There was a siphon on the table by her bed and he got her a glass of water.
He brought it to her and held the glass while she drank. She noticed how thin his hand was, it was a fine hand, slender, with long fingers, but now it was nothing but skin and bone; it trembled a little; he could control his face, but his hand betrayed him.
"Don't mind my crying," she said. "It's nothing really; it's only that I can't help the water running out of my eyes."
She drank the water and he put the glass back. He sat down on a chair and lit a cigarette.
He gave a little sigh.
Once or twice before she had heard him sigh like that and it always gave her a catch at the heart.
Looking at him now, for he was staring with abstracted gaze out of the window, she was surprised that she had not noticed before how terribly thin he had grown during the last weeks.
His temples were sunken and the bones of his face showed through the skin.
His clothes hung on him loosely as though they had been made for a larger man.
Through his sunburn his face had a greenish pallor.
He looked exhausted.
He was working too hard, sleeping little, and eating nothing.
In her own grief and perturbation she found room to pity him.
It was cruel to think that she could do nothing for him.

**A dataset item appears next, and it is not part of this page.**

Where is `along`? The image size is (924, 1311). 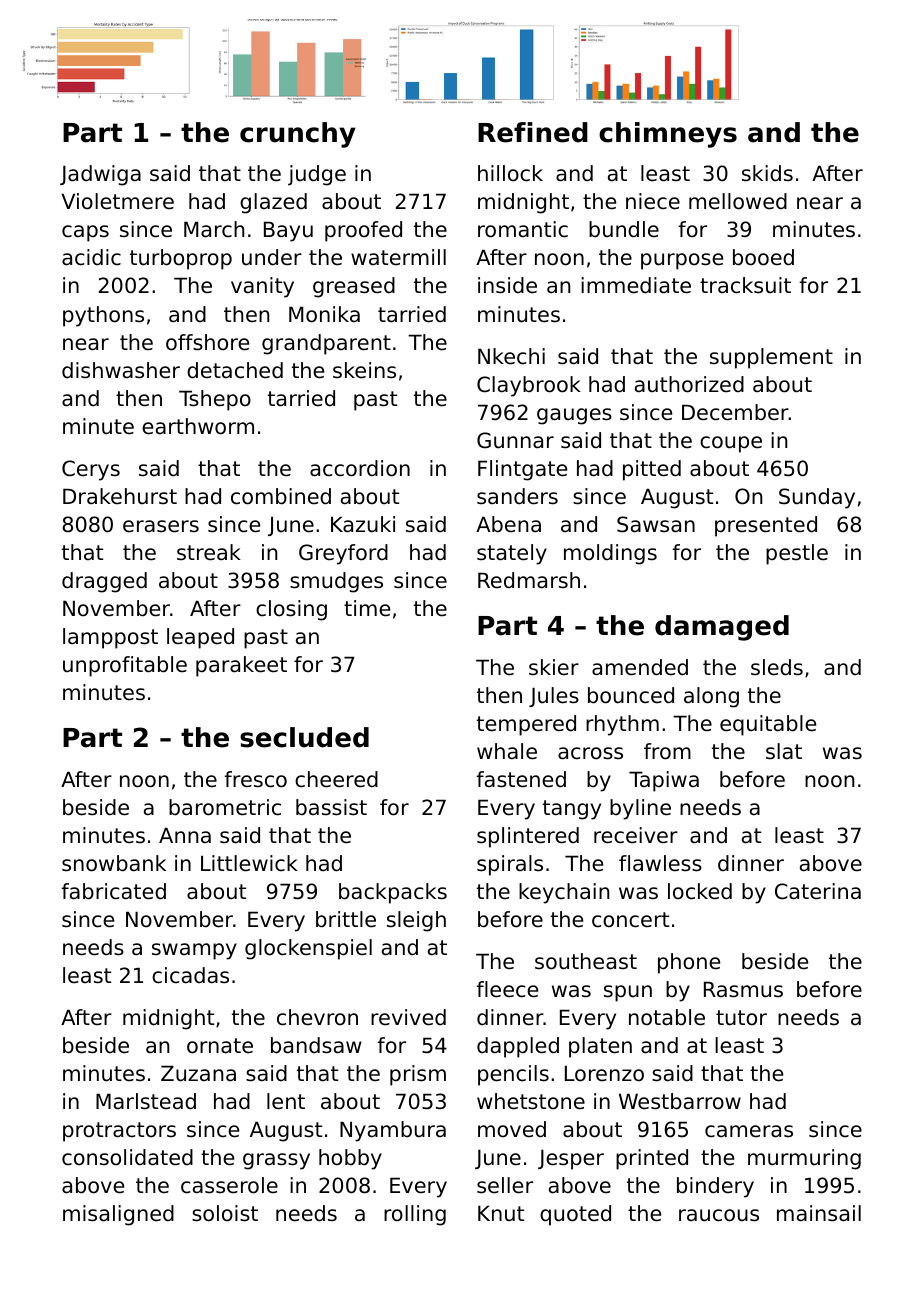
along is located at coordinates (711, 697).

He put his hand over his forehead, as though his head were aching, and she had a feeling that in his brain too those words hammered madly: I don't know, I don't know.
It was strange that this moody, cold, and shy man should have such a natural affection for very little babies; most men didn't care much even for their own, but the nuns, touched and a little amused, had more than once spoken of it.
If he felt like that about those funny little Chinese babies what would he have felt about his own?
Kitty bit her lips in order to prevent herself from crying again.
He looked at his watch.
"I'm afraid I must go back to the city.
I have a great deal to do to-day… Shall you be all right?"